Don’t expect the miracle of temporary sibling detente to seep into the pre- and post-camp hours, though; as soon as you and your partner are back in the picture, conflicts are likely to rear up all over again. To counteract this, Los Angeles mom Abbie Schiller, founder of the parenting site The Mother Company, which produces The Siblings Show, recommends attempting to minimize power struggles before they even get off the ground. And to figure out what role you might be unconsciously playing that keeps them going. “One of the things our generation was told was that our parents loved us the same,” Schiller says. “That’s a mixed message. Children are inherently different and when you tell them you love them the same, you set them up to constantly try to catch their parent in an inequity: ‘You gave him two hugs!’ But if you set it up that you love them differently, they stop looking for a-tit-for-a-tat; you eliminate competition.”

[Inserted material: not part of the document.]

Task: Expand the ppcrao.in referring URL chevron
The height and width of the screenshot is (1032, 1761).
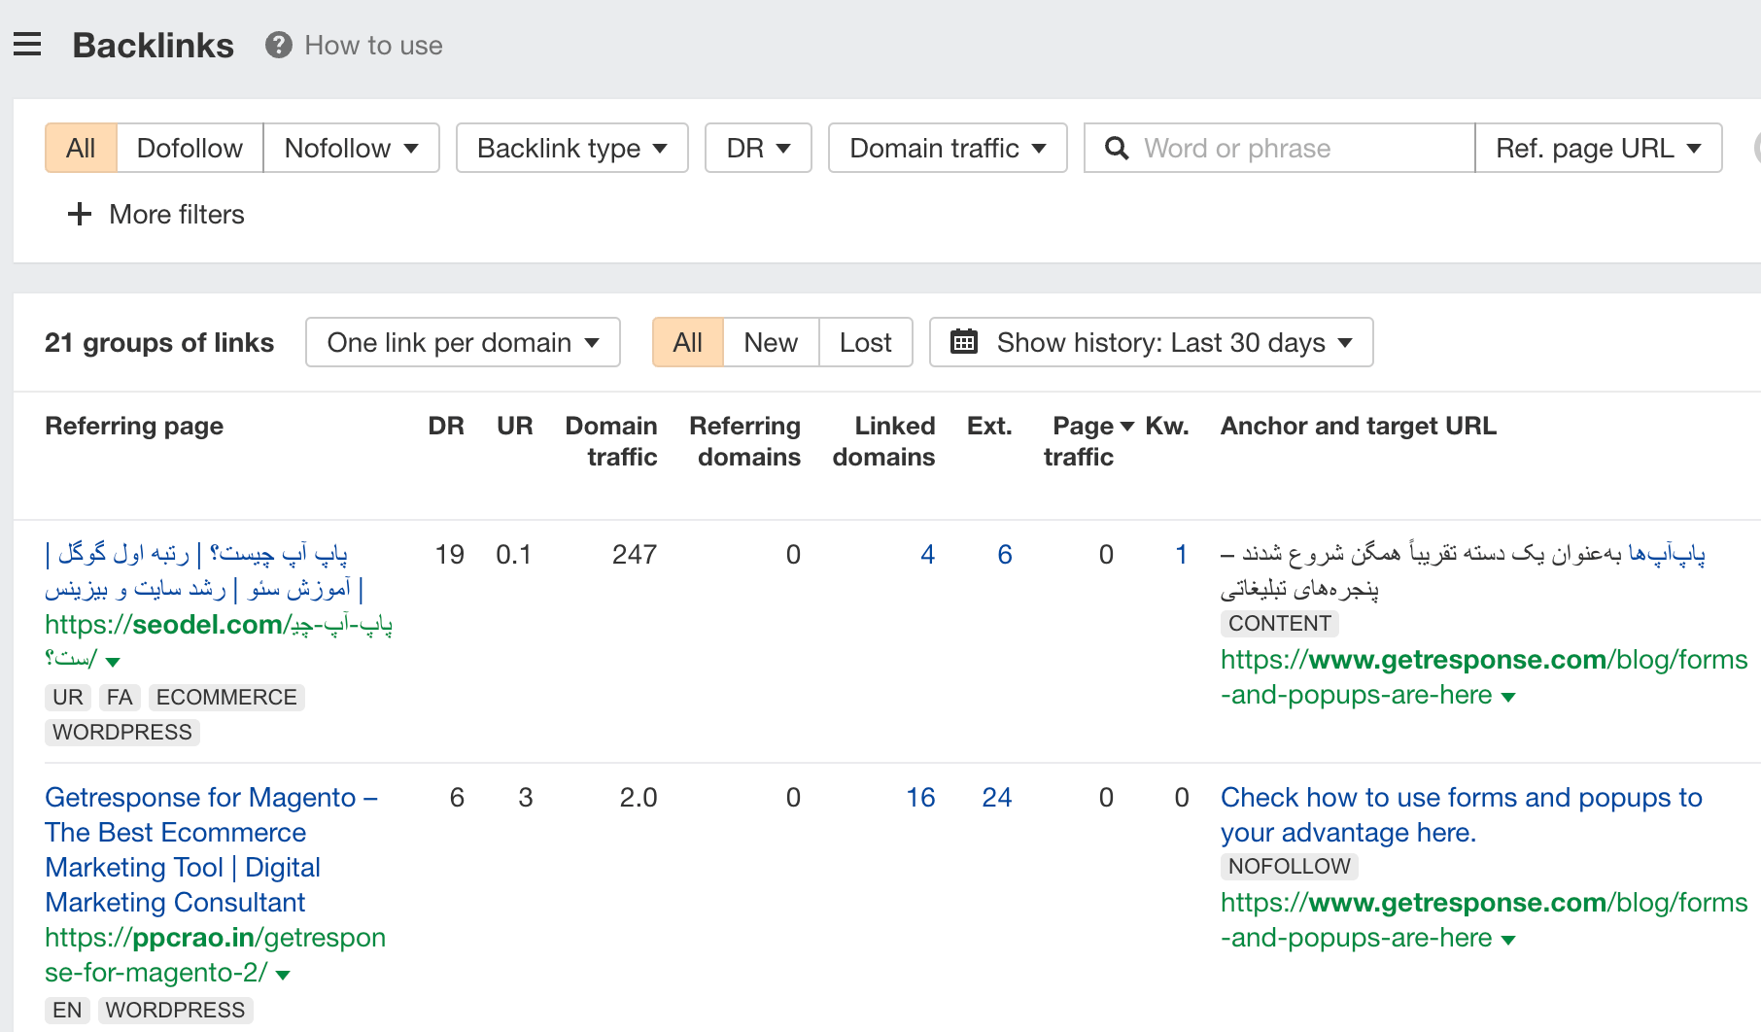Action: [283, 973]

Lemke says you can downplay siblings’ inherent competitiveness by getting them to work together to reach a common objective. Each time you see them engage appropriately in a shared activity, reward them with something like a marble. After they’ve accumulated 20 marbles, the whole family gets to go out for a special dinner, or a trip to a water park. “Having a goal helps you direct their behavior, rather than just crossing your fingers they’ll act appropriately,” says Lemke. “But I tell parents, for this to be successful, they’re going to have to be very creative and catch the small behaviors. If your kids are walking through the door screaming at each other but one holds the door for the other, and the other one walks through calmly, ignore for a moment the bickering and say, ‘That was really kind of you to hold the door for your brother like that, and great job walking through the door without shoving.’ Once you start rewarding them both, they realize they can get attention that way, and they have a common mission.”
Much as you might all desire it, working parents don’t always have the luxury of taking time off in the summer months. But this doesn’t mean quality family time is out of the question. Says Schiller, after a day of work and camp, “You can combat the attention needs of your kids by giving them special time as often as possible.” Adds Lemke, five minutes of concerted, present time without you checking your phone for messages, is preferable to 20 minutes of distracted time. Let your child decide how to use your minutes together—snuggling, reading a book, doing a puzzle; then do the same for your other children. Says Schiller, “This makes them feel secure and lets them know you have enough love in your heart to go around.”
Lemke asserts, those concentrated minutes of together time will really add up: to a summer in which each child is reinforced, and reassured, and successful—positive feelings that will hopefully see you well past Labor Day, into autumn and beyond.